A word-for-word transcript of every entry is required.

*** Begin section ***

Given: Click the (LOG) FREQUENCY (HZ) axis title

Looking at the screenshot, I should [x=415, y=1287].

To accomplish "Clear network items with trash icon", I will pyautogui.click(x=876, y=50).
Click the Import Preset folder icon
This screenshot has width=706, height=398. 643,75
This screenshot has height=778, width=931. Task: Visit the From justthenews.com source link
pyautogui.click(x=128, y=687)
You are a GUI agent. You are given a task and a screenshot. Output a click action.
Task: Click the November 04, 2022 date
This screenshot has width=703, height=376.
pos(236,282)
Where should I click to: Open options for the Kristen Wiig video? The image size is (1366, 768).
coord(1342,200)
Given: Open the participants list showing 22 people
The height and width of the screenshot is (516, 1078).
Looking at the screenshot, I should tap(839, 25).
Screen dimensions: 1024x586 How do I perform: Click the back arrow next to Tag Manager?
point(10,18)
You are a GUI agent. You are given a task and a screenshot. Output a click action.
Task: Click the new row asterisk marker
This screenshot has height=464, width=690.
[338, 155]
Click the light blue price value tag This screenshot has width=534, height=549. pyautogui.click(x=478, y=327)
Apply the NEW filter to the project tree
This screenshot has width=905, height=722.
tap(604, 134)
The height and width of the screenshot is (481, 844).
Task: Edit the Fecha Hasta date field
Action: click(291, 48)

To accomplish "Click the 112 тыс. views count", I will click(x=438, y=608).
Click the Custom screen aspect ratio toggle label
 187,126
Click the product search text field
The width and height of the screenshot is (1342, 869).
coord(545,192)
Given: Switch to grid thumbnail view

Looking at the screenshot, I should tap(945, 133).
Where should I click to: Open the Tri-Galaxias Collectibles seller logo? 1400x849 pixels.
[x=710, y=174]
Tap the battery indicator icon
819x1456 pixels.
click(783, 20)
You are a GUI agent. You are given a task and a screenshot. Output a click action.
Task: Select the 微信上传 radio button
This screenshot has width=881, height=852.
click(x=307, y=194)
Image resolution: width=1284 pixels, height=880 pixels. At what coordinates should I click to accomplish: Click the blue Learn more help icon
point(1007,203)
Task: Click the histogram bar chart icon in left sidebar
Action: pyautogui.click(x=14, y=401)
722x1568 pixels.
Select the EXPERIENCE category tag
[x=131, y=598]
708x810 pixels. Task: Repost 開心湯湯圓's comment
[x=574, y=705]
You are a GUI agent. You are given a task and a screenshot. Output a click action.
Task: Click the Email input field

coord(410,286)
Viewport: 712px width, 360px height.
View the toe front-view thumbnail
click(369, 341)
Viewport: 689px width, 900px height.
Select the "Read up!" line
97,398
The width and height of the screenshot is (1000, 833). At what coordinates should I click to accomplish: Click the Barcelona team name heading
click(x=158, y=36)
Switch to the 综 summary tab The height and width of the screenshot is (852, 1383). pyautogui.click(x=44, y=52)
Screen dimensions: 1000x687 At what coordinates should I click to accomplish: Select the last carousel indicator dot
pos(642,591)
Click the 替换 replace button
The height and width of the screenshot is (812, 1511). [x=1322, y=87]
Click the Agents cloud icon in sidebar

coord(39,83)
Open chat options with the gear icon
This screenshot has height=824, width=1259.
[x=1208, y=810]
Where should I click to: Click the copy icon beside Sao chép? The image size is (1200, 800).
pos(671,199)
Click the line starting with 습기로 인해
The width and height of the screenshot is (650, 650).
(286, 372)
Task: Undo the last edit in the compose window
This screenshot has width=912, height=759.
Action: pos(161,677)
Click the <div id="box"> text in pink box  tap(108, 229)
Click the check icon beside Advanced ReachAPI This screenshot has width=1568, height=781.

*** End section ***

### Expected answer
Given: Click the (LOG) FREQUENCY (HZ) axis title

Looking at the screenshot, I should [x=415, y=1287].

To accomplish "Clear network items with trash icon", I will pyautogui.click(x=876, y=50).
Click the Import Preset folder icon
This screenshot has width=706, height=398. 643,75
This screenshot has height=778, width=931. Task: Visit the From justthenews.com source link
pyautogui.click(x=128, y=687)
You are a GUI agent. You are given a task and a screenshot. Output a click action.
Task: Click the November 04, 2022 date
This screenshot has width=703, height=376.
pos(236,282)
Where should I click to: Open options for the Kristen Wiig video? The image size is (1366, 768).
coord(1342,200)
Given: Open the participants list showing 22 people
The height and width of the screenshot is (516, 1078).
Looking at the screenshot, I should tap(839, 25).
Screen dimensions: 1024x586 How do I perform: Click the back arrow next to Tag Manager?
point(10,18)
You are a GUI agent. You are given a task and a screenshot. Output a click action.
Task: Click the new row asterisk marker
This screenshot has height=464, width=690.
[338, 155]
Click the light blue price value tag This screenshot has width=534, height=549. pyautogui.click(x=478, y=327)
Apply the NEW filter to the project tree
This screenshot has width=905, height=722.
tap(604, 134)
The height and width of the screenshot is (481, 844).
Task: Edit the Fecha Hasta date field
Action: click(291, 48)

To accomplish "Click the 112 тыс. views count", I will click(x=438, y=608).
Click the Custom screen aspect ratio toggle label
 187,126
Click the product search text field
The width and height of the screenshot is (1342, 869).
coord(545,192)
Given: Switch to grid thumbnail view

Looking at the screenshot, I should tap(945, 133).
Where should I click to: Open the Tri-Galaxias Collectibles seller logo? 1400x849 pixels.
[x=710, y=174]
Tap the battery indicator icon
819x1456 pixels.
click(783, 20)
You are a GUI agent. You are given a task and a screenshot. Output a click action.
Task: Select the 微信上传 radio button
This screenshot has width=881, height=852.
click(x=307, y=194)
Image resolution: width=1284 pixels, height=880 pixels. At what coordinates should I click to accomplish: Click the blue Learn more help icon
point(1007,203)
Task: Click the histogram bar chart icon in left sidebar
Action: pyautogui.click(x=14, y=401)
722x1568 pixels.
Select the EXPERIENCE category tag
[x=131, y=598]
708x810 pixels. Task: Repost 開心湯湯圓's comment
[x=574, y=705]
You are a GUI agent. You are given a task and a screenshot. Output a click action.
Task: Click the Email input field

coord(410,286)
Viewport: 712px width, 360px height.
View the toe front-view thumbnail
click(369, 341)
Viewport: 689px width, 900px height.
Select the "Read up!" line
97,398
The width and height of the screenshot is (1000, 833). At what coordinates should I click to accomplish: Click the Barcelona team name heading
click(x=158, y=36)
Switch to the 综 summary tab The height and width of the screenshot is (852, 1383). pyautogui.click(x=44, y=52)
Screen dimensions: 1000x687 At what coordinates should I click to accomplish: Select the last carousel indicator dot
pos(642,591)
Click the 替换 replace button
The height and width of the screenshot is (812, 1511). [x=1322, y=87]
Click the Agents cloud icon in sidebar

coord(39,83)
Open chat options with the gear icon
This screenshot has height=824, width=1259.
[x=1208, y=810]
Where should I click to: Click the copy icon beside Sao chép? The image size is (1200, 800).
pos(671,199)
Click the line starting with 습기로 인해
The width and height of the screenshot is (650, 650).
(286, 372)
Task: Undo the last edit in the compose window
This screenshot has width=912, height=759.
Action: pos(161,677)
Click the <div id="box"> text in pink box  tap(108, 229)
Click the check icon beside Advanced ReachAPI This screenshot has width=1568, height=781.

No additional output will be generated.